## Text shown
--- START ---
In every job, for any high, there is also a low. But I found more lows as the race went on. I was on the road for weeks on end, leaving behind a life. And for that, not getting the access most past campaign reporters talked about.

I remember one night in Virginia, a senior staffer was going to let me ask Trump a question — the first opportunity I had to do so. As I was waiting backstage, the billionaire said he was looking forward to going on a campaign trip to Israel. I wanted to ask about that, and the staffer told me I could not. We disagreed, and I finally was told to "get out."

As I walked back to the press area, the other embeds didn't look at me, didn't talk to me, thinking I got something I didn't. For what seemed like a long time, I was considered an outcast. I'm grateful we moved past that, and I consider my colleagues from the other four networks friends. We have been through a lot together — good, bad, in the middle of nowhere without Wi-Fi. We had some incredible meals that I never would have had otherwise. (Get the fried chicken skins at Husk in Charleston, South Carolina, or the meatball from Centro in Des Moines, Iowa.)

The exhaustion, though, can be deadly. On one frigid day I drove from Charleston to Greensboro, racing from one event to the other. My desk called me with an alert from the local affiliate that Trump would be doing a press conference. I floored it, at one point skidding on the icy highway from the third lane to the first lane and back to center. It was terrifying. When I made it to the venue, the lot was full. I ran across a snow-covered field, my bag dripping wet, only to run upstairs and be told, "Presser canceled."
--- END ---
## Data lines
--- START ---
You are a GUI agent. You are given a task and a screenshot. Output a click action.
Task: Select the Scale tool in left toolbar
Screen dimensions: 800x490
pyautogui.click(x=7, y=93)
--- END ---
## What the exercise asks
Rewrite the campaign-trail text, starting with "In every job, for" and going on through "reporters talked about.", replacing "campaign reporters" with "political reporters".

## Exercise solution
In every job, for any high, there is also a low. But I found more lows as the race went on. I was on the road for weeks on end, leaving behind a life. And for that, not getting the access most past political reporters talked about.